Environmental groups have expressed a concern that plans to reintroduce beavers to Scotland are being stalled.
Beavers are an indigenous species to the UK, but, by 1900, they had been hunted to extinction mainly for their fur. They are a semi-aquatic animal, and modify their environment to suit their own requirements, building lodges across waterways and bringing down trees.
Steve Stakey from the Scottish Wildlife Trust, said: ‘Beavers are one of Scotland’s missing species and fulfil a niche role in managing the landscape, which provides and improves habitats for manyother species.’
Among other benefits cited for bringing back beavers to Scotland has been potential for tourism. There are currently several successful guided beaver safaris in Brittany, Denmark, Poland and Sweden. However, landowners fear the destruction of their woodlands, and the modification of their waterways could cause considerable damage.

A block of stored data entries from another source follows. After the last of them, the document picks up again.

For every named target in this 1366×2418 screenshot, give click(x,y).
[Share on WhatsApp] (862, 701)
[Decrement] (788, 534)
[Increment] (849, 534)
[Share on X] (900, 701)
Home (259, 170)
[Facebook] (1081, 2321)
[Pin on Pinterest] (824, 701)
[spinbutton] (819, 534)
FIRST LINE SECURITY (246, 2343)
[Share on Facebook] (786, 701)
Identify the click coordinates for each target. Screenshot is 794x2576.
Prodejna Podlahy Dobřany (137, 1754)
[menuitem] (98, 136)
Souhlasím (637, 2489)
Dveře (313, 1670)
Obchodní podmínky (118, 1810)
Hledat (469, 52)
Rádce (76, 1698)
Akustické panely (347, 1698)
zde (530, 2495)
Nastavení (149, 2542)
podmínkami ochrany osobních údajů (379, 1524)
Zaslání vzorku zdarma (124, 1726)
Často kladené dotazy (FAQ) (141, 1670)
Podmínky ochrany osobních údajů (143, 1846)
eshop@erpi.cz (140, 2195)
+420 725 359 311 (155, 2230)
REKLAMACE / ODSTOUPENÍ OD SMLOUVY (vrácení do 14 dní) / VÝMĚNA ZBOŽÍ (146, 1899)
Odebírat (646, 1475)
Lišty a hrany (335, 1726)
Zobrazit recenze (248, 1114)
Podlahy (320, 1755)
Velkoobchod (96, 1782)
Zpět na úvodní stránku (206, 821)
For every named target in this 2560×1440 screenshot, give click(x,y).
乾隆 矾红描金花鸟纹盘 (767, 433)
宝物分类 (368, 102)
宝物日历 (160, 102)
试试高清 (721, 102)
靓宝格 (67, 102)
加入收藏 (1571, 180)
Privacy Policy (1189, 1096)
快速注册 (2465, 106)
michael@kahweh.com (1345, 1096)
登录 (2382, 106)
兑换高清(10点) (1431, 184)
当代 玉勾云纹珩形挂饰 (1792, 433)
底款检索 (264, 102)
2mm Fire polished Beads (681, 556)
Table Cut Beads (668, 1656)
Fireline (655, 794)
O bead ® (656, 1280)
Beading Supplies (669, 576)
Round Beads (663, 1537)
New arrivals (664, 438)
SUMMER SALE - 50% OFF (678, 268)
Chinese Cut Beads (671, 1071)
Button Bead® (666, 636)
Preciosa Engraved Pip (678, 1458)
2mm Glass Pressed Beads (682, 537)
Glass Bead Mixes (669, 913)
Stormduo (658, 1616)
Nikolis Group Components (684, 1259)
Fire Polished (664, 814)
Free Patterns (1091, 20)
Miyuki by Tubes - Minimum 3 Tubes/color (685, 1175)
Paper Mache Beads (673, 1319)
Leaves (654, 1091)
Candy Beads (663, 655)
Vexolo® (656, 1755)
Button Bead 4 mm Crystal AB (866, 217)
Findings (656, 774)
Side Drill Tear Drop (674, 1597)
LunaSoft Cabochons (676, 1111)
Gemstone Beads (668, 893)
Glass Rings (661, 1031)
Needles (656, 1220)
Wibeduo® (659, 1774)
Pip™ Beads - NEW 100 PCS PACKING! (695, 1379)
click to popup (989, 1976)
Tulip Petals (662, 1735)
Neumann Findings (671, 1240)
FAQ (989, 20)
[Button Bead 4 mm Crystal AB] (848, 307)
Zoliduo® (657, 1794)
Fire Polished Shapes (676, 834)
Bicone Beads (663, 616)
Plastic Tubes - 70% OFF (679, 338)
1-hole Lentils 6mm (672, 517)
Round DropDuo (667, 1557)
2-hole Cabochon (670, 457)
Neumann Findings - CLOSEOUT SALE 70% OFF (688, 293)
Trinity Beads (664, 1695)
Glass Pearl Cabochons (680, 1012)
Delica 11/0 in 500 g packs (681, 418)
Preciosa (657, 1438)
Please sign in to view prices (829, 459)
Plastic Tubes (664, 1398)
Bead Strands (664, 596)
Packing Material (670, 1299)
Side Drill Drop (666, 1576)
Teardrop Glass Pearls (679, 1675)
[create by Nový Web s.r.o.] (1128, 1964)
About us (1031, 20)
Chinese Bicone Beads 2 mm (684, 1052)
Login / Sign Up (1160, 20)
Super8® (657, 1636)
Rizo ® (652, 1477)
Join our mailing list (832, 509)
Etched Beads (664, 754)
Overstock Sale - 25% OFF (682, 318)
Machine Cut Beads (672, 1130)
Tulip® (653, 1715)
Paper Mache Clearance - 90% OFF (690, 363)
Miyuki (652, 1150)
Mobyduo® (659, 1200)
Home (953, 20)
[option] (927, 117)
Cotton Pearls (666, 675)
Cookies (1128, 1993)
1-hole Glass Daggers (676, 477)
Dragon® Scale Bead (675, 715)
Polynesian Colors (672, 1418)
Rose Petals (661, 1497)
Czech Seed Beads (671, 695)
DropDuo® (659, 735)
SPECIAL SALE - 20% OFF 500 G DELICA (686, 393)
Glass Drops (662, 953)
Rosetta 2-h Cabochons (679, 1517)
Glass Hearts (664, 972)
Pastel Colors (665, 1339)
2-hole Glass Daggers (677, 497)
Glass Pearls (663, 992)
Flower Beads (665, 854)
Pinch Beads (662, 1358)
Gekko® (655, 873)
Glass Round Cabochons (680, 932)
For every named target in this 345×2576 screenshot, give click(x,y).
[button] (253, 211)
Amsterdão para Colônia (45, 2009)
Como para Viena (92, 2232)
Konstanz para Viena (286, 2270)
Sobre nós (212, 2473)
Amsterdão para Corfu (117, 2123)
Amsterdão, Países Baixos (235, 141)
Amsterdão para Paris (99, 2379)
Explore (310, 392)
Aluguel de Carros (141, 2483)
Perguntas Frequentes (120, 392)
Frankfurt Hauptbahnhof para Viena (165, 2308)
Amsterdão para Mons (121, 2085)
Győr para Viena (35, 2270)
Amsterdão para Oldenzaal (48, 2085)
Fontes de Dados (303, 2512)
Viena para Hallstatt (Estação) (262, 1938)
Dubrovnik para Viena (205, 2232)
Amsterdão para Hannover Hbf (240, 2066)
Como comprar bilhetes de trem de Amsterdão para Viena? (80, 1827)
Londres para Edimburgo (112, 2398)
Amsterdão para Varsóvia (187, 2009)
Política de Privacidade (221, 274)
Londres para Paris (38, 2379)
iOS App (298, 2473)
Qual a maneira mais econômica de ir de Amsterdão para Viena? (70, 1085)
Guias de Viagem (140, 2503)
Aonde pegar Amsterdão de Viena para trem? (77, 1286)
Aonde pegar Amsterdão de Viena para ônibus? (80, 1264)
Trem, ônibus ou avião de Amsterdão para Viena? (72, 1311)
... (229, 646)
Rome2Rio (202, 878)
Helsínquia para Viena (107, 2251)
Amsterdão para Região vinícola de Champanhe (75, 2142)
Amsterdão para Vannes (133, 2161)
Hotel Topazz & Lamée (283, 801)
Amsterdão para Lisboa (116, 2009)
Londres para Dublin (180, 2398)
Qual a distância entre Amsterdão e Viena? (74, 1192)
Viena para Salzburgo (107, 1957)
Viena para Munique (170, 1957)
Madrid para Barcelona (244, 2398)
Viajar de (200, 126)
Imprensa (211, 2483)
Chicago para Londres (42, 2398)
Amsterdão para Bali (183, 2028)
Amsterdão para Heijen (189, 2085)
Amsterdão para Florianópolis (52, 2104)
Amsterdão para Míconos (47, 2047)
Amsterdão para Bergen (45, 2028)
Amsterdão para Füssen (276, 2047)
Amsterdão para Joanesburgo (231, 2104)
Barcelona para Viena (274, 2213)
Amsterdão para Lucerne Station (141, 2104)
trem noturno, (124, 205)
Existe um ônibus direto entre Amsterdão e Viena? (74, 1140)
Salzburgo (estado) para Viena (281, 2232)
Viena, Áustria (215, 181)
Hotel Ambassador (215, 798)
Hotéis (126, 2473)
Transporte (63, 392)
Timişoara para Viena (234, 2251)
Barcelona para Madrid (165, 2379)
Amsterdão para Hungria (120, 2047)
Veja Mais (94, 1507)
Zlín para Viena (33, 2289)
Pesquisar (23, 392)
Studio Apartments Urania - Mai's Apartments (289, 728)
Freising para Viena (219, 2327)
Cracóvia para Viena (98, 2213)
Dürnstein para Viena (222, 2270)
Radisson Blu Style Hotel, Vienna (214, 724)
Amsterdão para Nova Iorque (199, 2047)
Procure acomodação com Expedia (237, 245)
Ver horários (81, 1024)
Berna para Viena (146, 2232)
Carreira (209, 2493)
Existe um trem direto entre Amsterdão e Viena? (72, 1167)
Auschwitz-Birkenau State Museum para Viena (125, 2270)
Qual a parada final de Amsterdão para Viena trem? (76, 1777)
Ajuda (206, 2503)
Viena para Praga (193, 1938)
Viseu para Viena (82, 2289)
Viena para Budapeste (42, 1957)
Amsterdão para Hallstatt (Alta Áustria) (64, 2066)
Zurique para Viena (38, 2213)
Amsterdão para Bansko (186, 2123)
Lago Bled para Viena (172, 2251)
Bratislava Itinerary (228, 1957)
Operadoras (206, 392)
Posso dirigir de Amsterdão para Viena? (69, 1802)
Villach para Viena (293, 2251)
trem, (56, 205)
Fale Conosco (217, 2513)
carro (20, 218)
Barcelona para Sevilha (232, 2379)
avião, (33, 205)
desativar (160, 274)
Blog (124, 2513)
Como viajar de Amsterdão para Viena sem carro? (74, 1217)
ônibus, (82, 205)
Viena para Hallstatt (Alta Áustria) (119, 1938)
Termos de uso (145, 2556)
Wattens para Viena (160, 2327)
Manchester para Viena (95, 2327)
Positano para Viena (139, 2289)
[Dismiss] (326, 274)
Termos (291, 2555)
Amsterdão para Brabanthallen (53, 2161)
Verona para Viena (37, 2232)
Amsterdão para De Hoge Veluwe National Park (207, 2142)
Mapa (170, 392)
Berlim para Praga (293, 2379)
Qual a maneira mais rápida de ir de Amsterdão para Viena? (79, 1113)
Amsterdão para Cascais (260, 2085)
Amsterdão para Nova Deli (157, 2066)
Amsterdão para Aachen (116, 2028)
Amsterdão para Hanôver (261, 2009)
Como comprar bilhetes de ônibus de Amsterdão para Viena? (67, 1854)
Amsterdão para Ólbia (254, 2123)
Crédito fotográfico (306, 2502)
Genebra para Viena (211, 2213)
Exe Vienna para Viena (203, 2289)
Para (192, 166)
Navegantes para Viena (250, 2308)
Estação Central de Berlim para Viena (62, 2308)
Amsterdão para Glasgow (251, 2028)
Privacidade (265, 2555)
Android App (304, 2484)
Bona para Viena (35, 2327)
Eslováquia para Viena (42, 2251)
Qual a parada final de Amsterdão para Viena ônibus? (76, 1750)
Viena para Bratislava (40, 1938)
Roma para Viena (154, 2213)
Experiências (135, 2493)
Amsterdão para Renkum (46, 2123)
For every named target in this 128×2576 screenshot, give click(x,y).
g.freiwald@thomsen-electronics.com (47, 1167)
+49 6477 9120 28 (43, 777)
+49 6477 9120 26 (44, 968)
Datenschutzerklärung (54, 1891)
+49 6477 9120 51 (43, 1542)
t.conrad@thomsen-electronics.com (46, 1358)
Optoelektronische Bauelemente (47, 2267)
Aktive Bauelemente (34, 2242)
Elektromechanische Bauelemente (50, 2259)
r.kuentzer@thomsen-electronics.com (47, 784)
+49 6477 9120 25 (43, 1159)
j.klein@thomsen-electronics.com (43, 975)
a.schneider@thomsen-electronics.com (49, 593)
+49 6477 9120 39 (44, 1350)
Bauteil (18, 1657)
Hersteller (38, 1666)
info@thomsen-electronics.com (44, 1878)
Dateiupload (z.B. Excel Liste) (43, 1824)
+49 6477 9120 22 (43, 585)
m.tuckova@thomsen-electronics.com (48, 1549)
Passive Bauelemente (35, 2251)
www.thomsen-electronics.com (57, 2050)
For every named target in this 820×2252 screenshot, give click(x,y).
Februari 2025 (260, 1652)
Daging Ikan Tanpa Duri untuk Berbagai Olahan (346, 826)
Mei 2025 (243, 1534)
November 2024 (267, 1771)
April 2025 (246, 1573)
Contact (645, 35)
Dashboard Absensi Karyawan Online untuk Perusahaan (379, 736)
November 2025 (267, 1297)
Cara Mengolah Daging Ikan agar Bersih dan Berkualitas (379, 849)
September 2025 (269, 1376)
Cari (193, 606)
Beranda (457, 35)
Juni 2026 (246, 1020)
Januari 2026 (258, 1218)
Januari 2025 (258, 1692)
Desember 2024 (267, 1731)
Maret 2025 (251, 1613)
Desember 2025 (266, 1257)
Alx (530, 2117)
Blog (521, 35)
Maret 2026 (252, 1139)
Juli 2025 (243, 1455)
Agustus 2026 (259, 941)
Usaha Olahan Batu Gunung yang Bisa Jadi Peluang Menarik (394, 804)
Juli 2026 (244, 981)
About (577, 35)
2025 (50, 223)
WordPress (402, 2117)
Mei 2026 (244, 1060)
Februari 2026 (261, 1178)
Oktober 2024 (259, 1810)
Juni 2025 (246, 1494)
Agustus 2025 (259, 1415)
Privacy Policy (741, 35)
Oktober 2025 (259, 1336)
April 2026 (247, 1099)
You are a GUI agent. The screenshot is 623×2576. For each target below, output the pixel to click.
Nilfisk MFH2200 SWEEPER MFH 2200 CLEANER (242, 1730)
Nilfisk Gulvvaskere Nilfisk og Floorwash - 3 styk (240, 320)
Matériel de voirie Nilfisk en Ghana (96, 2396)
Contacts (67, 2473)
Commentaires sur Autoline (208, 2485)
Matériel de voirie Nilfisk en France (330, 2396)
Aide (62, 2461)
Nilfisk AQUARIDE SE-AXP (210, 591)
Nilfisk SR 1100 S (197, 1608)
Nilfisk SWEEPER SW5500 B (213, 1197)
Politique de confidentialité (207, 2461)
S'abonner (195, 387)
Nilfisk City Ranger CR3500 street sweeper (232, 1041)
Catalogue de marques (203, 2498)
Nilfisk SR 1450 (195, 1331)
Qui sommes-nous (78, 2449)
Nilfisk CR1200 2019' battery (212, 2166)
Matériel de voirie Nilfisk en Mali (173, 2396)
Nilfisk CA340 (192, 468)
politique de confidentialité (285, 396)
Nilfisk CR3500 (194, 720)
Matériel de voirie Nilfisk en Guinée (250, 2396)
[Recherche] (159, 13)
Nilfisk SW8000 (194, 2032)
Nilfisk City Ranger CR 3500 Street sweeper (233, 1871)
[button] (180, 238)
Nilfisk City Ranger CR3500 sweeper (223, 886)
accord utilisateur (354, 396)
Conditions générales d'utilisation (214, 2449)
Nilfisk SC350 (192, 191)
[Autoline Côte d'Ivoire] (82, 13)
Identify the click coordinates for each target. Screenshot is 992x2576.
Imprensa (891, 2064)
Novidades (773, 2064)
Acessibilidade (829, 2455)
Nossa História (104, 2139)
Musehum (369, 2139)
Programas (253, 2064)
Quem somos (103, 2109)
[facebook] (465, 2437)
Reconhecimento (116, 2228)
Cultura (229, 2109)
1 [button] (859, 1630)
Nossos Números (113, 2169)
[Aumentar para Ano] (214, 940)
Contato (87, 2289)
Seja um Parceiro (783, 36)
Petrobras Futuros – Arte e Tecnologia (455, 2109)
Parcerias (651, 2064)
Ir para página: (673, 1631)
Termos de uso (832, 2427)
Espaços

Jonathan Hall from the Scottish Landowners Federation explained that they see the project as not so much a reintroduction, but an introduction: ‘We are concerned that beavers would adversely affect the ecology and the hydrology of the area concerned, which has changed greatly since beavers lived in the UK.’
A spokesman for the Scottish Executive toldCountrylife.co.uk: ‘The application from Scottish National Heritage is complex, and offer legal, ecological and economic arguments in support of the reintroduction which commands detailed consultation by Ministers.’